Question

Recall that in MergeSort algorithm, we used a linear-time subroutine called Merge which merges two sorted lists into a single sorted list. Now suppose there are k sorted lists and there are n elements in total in these k lists. Design an efficient algorithm that merges these k sorted lists into one sorted list. The running time of your algorithm should be a function of both n and k.

Answer 1

The method strength begins with merging arrays into groups of two. After the first merge, we have k/2 arrays. Repeatedly merge arrays in groups, now we have k/4 arrays. This is similar to the merge sort. Divide k arrays into two halves including an equal number of arrays until there are two arrays in a group.
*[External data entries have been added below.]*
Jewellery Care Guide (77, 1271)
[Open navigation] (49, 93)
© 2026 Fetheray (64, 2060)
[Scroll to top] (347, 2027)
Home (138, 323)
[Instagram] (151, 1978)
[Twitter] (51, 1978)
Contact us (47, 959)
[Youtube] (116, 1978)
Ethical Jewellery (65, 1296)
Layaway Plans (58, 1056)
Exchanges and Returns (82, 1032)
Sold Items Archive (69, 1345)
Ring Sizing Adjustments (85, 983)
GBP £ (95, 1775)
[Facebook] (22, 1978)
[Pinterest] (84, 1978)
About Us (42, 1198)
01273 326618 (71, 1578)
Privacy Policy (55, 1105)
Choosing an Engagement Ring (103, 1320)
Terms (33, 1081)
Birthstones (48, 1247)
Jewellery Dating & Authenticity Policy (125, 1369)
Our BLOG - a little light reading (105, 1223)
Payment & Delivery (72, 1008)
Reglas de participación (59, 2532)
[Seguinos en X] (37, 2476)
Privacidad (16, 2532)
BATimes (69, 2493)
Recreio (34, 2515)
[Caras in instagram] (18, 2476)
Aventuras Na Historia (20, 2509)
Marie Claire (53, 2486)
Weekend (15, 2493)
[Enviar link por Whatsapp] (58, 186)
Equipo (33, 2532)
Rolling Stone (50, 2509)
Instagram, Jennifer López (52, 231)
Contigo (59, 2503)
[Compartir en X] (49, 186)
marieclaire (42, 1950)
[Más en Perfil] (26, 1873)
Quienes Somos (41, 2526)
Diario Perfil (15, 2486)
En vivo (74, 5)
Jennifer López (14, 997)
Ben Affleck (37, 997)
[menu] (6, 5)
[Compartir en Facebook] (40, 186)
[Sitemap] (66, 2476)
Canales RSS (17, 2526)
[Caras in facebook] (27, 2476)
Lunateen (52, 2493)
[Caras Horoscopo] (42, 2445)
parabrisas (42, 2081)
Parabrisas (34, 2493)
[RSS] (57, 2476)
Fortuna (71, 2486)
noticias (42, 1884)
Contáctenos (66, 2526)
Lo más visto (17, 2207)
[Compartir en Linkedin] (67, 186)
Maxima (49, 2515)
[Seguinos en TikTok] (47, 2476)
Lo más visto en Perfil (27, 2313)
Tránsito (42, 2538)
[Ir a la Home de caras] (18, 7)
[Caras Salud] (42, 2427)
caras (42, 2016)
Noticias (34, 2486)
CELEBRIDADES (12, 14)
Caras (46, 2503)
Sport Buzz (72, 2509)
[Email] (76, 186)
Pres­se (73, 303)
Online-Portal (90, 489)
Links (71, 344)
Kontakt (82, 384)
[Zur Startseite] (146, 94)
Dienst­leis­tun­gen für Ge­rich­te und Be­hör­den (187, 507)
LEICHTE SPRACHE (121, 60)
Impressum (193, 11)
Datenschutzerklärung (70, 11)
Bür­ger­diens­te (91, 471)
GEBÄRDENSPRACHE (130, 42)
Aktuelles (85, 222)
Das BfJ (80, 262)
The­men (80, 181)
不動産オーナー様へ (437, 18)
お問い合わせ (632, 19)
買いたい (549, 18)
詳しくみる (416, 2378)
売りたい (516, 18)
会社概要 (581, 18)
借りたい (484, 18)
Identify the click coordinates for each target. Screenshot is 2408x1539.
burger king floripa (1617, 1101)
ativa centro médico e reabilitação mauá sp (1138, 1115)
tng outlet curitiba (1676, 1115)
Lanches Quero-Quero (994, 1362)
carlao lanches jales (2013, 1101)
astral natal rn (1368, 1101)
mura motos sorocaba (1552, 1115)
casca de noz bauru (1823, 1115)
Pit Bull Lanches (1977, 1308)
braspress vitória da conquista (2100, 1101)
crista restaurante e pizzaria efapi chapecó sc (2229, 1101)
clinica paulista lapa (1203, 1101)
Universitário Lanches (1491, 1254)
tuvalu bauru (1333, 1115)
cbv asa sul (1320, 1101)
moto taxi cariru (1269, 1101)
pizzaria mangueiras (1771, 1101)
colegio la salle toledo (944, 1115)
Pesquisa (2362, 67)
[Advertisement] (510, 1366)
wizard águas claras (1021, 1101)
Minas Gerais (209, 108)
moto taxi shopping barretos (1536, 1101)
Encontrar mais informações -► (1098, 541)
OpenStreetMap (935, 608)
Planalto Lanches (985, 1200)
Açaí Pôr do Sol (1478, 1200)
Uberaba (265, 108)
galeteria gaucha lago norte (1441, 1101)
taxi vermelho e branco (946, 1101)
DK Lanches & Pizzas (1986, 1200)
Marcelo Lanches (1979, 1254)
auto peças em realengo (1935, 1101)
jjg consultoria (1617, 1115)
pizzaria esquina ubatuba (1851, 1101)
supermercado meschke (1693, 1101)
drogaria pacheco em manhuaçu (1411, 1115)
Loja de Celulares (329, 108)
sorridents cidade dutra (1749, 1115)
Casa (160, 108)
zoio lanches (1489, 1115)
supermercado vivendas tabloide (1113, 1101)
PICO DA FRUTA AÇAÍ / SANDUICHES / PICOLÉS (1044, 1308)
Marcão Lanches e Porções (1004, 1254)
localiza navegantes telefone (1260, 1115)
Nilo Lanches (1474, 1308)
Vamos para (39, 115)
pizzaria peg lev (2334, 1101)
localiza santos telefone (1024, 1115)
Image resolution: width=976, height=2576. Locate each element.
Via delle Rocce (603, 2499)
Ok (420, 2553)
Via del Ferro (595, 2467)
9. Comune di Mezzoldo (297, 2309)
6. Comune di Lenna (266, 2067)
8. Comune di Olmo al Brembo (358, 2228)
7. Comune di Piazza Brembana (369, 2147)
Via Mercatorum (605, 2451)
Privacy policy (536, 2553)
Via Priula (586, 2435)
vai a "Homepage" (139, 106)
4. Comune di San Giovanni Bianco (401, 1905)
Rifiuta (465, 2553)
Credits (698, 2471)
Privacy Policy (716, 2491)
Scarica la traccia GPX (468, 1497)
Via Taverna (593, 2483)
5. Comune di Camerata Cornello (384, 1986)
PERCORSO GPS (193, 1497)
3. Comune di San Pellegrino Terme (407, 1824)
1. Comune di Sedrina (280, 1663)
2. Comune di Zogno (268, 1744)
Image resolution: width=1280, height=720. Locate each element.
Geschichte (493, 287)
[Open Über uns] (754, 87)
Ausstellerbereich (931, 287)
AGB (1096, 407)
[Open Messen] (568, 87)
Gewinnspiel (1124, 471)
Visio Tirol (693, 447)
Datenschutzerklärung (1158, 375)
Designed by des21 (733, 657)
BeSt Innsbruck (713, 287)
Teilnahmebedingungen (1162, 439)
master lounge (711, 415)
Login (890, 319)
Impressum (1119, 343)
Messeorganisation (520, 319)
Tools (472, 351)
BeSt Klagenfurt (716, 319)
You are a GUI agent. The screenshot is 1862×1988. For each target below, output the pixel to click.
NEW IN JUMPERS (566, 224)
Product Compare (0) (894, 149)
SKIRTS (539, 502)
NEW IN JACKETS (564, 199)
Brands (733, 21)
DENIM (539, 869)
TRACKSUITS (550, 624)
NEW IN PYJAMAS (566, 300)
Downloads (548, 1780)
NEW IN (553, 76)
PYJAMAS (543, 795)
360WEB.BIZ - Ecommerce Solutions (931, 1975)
This is resulted in merging the arrays in a bottom-up manner.

• Algorithm:
  1. Design a recursive function that takes k arrays and returns the output array.
  2. In the recursive function, if the value of k is 1 then return the array else if the value of k is 2 then merge the two arrays in linear time and return the array.
  3. If the value of k is greater than 2 then divide the group of k elements into two equal halves and recursively call the function, i.e 0 to k/2 array in one recursive function and k/2 to k array in a different recursive function.
  4. Print the output array.

• C++ implementation:
  #include<bits/stdc++.h>
  using namespace std;
  #define n 4

  
  void mergeArr(int a1[], int a2[], int n1,
                             int n2, int a3[])
  {
     int i = 0, j = 0, k = 0;
    
  
     while (i<n1 && j <n2)
     {
  
         if (a1[i] < a2[j])
             a3[k++] = a1[i++];
         else
             a3[k++] = a2[j++];
     }
    
    
     while (i < n1)
         a3[k++] = a1[i++];
    
  
     while (j < n2)
         a3[k++] = a2[j++];
  }

  
  void printArr(int arr[], int size)
  {
  for (int i=0; i < size; i++)
     cout << arr[i] << " ";
  }

  
  void mergeKArr(int arr[][n],int i,int j, int output[])
  {
    
     if(i==j)
     {
         for(int p=0; p < n; p++)
         output[p]=arr[i][p];
         return;
     }
    
      if(j-i==1)
     {
         mergeArr(arr[i],arr[j],n,n,output);
         return;
     }
    
    
     int out1[n*(((i+j)/2)-i+1)],out2[n*(j-((i+j)/2))];
    
  
     mergeKArr(arr,i,(i+j)/2,out1);
     mergeKArr(arr,(i+j)/2+1,j,out2);
    
    
     mergeArr(out1,out2,n*(((i+j)/2)-i+1),n*(j-((i+j)/2)),output);
    
  }

  
  
  int main()
  {
    
     int arr[][n] = {{2, 6, 12, 34},
                     {1, 9, 20, 1000},
                     {23, 34, 90, 2000}};
     int k = sizeof(arr)/sizeof(arr[0]);
     int output[n*k];
     mergeKArr(arr,0,2, output);

     cout << "Merged array is " << endl;
     printArr(output, n*k);

     return 0;
  }

Complexity Analysis:

• Time Complexity: O( n * k * log k).
  There are log k levels as in each level the k arrays are divided in half and at each level, the k arrays are traversed. So time Complexity is O( n * k ).
• Space Complexity: O( n * k * log k).
  In each level O( n*k ) space is required So Space Complexity is O( n * k * log k)